Lo “sharonismo” di kadima
L’importanza del voto dell’elettore israeliano al partito Kadima è insita nel fatto che nonostante Sharon sia ormai fuori gioco dal punto di vista politico, il suo messaggio è stato recepito e accettato come la strada da seguire negli anni a venire. Il fatto che a capo di Kadima ci sia Ehud Olmert, un uomo molto meno carismatico di Sharon, può spiegare, almeno in parte, il calo di seggi da 40-42, quando ancora Sharon era a capo della lista, ai 28-29 attuali. Parafrasando Manzoni si potrebbe dire: Olmert, adelante ma con judicio! Accanto a questo, che rimane il punto principale delle votazioni appena svoltesi, c’è un altro punto molto sostanzioso che si può dedurre dai risultati elettorali: il voto di protesta verso la politica economica del governo uscente. Chi ha pagato in prima persona il prezzo più alto è senza dubbio Binyamin Netanyahu, l’ex ministro delle Finanze, che per rimettere in sesto l’economia israeliana, dissanguata da cinque anni di Intifada, non ha esisato a colpire i ceti più bassi della società allargando il dislivello sociale già di per sè molto elevato. A trarne vantaggio in modo sorprendente e tutt’affatto previsto è stato il partito dei pensionati che riuscirà ad entrare, per la prima volta nella sua storia, nella Knesset con 7-8 seggi, grazie anche ad un numero non indifferente di voti provenienti dai giovani. In definitiva, si può affermare che la popolazione si è in qualche modo abituata alla situazione attuale ed è in grado di sopportare un livello di Intifada simile a quello trascorso nell’ultimo anno a patto che, oltre ad arginare gli attacchi terroristici, lo Stato si prenda carico, in misura maggiore, del benessere dei propri abitanti. L’israeliano medio è ormai disincantato, capisce che una pace lunga e duratura coi palestinesi è ancora lontana e si accontenta per il momento di riorganizzare le proprie fila e rinsaldare il proprio tessuto sociale.
L’impasse di hamas
Un altro punto da tenere in considerazione sono i risultati delle elezioni politiche palestinesi e del trionfo di Hamas. La domanda che molti osservatori politici si pongono è di vedere se Hamas riuscirà a conciliare i suoi proclami ideologici di netto rifiuto del sionismo e dello Stato d’Israele col pragmatismo di chi deve governare e scendere a compromessi. è opinione diffusa e sostanzialmente corretta che il voto palestinese a favore di Hamas sia stato soprattutto un voto contro la corruzione e il malgoverno del partito di Abu Mazen, e per certi versi i risultati elettorali hanno sorpreso anche gli stessi dirigenti del partito islamico. La nuova leadership palestinese si trova oggi di fronte a un bivio di enorme importanza, governare un embrione di Stato è una cosa impegnativa e di grossa responsabilità. I palestinesi vivono una situazione economica difficilissima che crea un enorme malcontento e Hamas ha saputo proporsi in questi anni come un’alternativa sociale, creando una rete di strutture di sostegno alla popolazione e diventando così un modello, ai loro occhi, di efficienza organizzativa. Se questa capacità, unita ad una gestione politica priva di corruzione, dovesse mancare, Hamas si troverebbe in seri guai; per cui, paradossalmente, anche a questo partito che fa dell’oltranzismo la sua bandiera, serve un periodo medio-lungo di tempo per risanare l’economia e rinsaldare il proprio potere politico. Il problema di Hamas è che il massimo che può offrire ad Israele sul piano delle trattative è l’accordo su una tregua anche decennale in cambio del ritorno ai confini precedenti alla Guerra dei Sei giorni, ma senza alcun riconoscimento al diritto di esistere dello Stato ebraico, cosa che Israele non può neanche prendere in considerazione.

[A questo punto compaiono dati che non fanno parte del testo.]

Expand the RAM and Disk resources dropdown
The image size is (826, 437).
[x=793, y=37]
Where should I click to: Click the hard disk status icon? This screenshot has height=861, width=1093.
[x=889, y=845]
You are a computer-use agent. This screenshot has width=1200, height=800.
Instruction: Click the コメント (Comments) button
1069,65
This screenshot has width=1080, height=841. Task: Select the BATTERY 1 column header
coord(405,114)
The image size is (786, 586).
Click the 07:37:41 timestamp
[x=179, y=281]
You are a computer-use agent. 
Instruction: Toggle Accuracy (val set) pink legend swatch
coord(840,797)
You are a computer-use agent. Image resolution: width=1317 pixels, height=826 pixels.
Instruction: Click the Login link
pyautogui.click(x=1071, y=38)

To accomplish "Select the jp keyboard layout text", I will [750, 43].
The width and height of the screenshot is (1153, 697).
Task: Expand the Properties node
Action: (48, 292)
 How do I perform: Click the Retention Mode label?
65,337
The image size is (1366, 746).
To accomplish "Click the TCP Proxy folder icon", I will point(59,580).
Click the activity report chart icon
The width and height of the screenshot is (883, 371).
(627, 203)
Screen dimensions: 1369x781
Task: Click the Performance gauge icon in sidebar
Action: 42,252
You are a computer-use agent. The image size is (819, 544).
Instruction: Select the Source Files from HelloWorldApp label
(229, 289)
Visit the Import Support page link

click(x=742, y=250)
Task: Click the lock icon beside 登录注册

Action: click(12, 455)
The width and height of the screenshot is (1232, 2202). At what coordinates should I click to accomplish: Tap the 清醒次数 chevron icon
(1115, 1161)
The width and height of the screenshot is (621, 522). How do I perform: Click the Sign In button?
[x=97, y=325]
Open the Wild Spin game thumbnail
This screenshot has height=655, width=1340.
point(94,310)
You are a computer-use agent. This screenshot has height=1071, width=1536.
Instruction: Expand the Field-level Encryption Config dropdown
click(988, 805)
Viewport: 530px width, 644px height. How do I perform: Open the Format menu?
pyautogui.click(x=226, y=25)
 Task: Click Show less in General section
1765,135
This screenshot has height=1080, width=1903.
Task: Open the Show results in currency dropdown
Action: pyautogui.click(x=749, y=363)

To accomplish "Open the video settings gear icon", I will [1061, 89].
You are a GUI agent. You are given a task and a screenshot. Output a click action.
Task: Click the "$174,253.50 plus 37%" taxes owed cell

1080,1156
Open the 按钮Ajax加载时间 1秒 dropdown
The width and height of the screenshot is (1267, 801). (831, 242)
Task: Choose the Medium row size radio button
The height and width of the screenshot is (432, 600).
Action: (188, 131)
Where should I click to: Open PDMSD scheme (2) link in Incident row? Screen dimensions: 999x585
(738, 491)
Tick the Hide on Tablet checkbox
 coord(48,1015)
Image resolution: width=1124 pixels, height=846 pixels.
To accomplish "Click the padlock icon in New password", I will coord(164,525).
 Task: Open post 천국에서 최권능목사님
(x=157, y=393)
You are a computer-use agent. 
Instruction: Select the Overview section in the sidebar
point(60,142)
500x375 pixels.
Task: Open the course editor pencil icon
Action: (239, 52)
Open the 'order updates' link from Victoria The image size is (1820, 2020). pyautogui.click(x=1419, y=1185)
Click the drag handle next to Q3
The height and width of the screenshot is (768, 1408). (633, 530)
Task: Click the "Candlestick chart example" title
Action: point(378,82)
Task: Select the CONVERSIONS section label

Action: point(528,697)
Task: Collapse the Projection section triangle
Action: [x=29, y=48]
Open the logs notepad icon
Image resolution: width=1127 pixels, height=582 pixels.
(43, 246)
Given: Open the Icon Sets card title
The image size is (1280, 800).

crisi di coscienza fra gli arabi
Fra questi due blocchi contrapposti si agitano le colate del magma mediorientale, ma i segnali positivi sono più numerosi di quanto si possa credere. Attività comuni fra israeliani e palestinesi stanno prendendo sempre più piede e si traghetta lentamente ma inesorabilmente verso il mondo della banale normalità. Il mondo arabo, sempre più influenzato dai mass media e dalle tv satellitari, comincia a porsi domande imbarazzanti di critica verso la sua mancanza di crescita morale ed economica, sempre più leader medio-orientali cominciano a capire che occuparsi del benessere dei propri cittadini è una priorità vitale per poter continuare a guidare il proprio paese.